One important piece of context that might make all these stories less confusing for non-googlers:

Code references are less important inside Google editors, because we have a code viewer tool inside the web browser.

Most people read, explore, follow references, and share permalinks to the view-only tool. It’s a lot better than viewing code in GitHub. It’s super fast, is connected to language servers and can actually trace referenced, and overall has a million little features optimized for reading code.

We also have a code reviewer tool, and a separate tool to run and view CI runs.

So what’s left for the editor? Syntax highlighting?

I would tend to view code, run tests and CI, and review in separate tools specialized for their specific use case. The code editor was just a place where I would type in my changes.

I’d imagine this workflow feels weird to people who learned in one-stop-shop IntelliJ and GitHub world. But I can’t emphasize how much better these other tools were compared to GitHib. So a code editor that also lets me read, review, and test code didn’t really matter for me when I had a collection of smaller tools specialized for each individual task.

To make this more concrete, the Chromium source code browser has a subset of the functionality of the internal Code Search tool. For example, you can left click on symbols to go to reference and right click to find all references:

https://source.chromium.org/chromium/chromium/src/+/main:ipc...

In fact a lot of Google software projects have a public version of code search: https://cs.opensource.google/

How is this so much faster than browsing my tiny little repo on Github? What is Github doing so wrong??

Wow that is a lot faster and nicer than Github.

This is a good example of large companies wouldn't send someone across the street to pick up $1M off the ground. If Google actually released that and a repo to public, they could take Githubs throne. But a few $B business isn't worthit for them.

It's not that the $2B business isn't interesting, it's competing with GitHub would be a major undertaking and the opportunity cost of doing that is probably more than $2B.

> It’s super fast, is connected to language servers and can actually trace referenced

Nit: not connected to language servers, it's connected to Kythe.

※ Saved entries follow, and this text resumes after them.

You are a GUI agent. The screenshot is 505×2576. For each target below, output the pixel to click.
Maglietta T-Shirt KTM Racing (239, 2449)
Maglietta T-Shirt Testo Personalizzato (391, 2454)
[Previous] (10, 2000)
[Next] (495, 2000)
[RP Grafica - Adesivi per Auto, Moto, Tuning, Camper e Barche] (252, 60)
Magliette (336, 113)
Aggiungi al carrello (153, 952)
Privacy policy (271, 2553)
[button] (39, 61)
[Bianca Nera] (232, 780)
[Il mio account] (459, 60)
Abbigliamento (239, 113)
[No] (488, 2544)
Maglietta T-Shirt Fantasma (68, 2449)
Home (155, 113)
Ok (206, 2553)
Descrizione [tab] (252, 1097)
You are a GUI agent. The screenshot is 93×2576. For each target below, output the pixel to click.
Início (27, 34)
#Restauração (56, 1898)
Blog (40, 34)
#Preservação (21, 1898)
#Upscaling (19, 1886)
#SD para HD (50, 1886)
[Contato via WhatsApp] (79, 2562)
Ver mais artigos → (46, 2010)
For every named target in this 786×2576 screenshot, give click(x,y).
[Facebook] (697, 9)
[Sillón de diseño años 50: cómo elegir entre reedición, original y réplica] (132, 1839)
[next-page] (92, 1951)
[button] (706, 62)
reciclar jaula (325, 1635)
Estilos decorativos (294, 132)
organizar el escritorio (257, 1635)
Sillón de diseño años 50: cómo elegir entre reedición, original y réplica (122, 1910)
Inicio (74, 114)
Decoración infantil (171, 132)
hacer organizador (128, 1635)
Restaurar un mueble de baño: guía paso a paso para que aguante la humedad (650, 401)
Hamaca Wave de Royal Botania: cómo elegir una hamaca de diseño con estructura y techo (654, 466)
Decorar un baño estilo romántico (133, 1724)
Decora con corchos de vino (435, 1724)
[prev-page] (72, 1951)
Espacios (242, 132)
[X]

LSP doesn't have the same kind of functionality.

Every large tech company of 80s, 90s & 2K (Google, eBay & all) have similar history when it comes to IDE, Source Control, Build Systems etc.,. This is not specific to Google.

This...I noticed a real productivity increase when going from Cider/VSCode to JetBrains/IDEA/IntelliJ for Kotlin code editing. Having a "real" IDE was still a plus, if just for the better code completion.

AI has mostly changed the way I write code, I guess, so I rarely use JetBrains anymore, but a few years ago it was clearly a win to use a real IDE at least for Kotlin programming.

JetBrains has several niches it excels in. DataGrip is by far the most important tool in my toolbox, as it allows me to work with every database type imaginable in one place (Databricks, Postgres, MSSQL, Oracle, etc.).

What tools available to the public would you say is similar to this workflow?

Sourcegraph is the closest external thing I've found to Google's internal web tool for viewing code.

The startup I'm at (ersc.io) is working in this space (version control more than the IDE side of things), because, in my opinion, there just plain isn't any.

The only thing remotely close is a monorepo checkout ... with all the problems that come with that.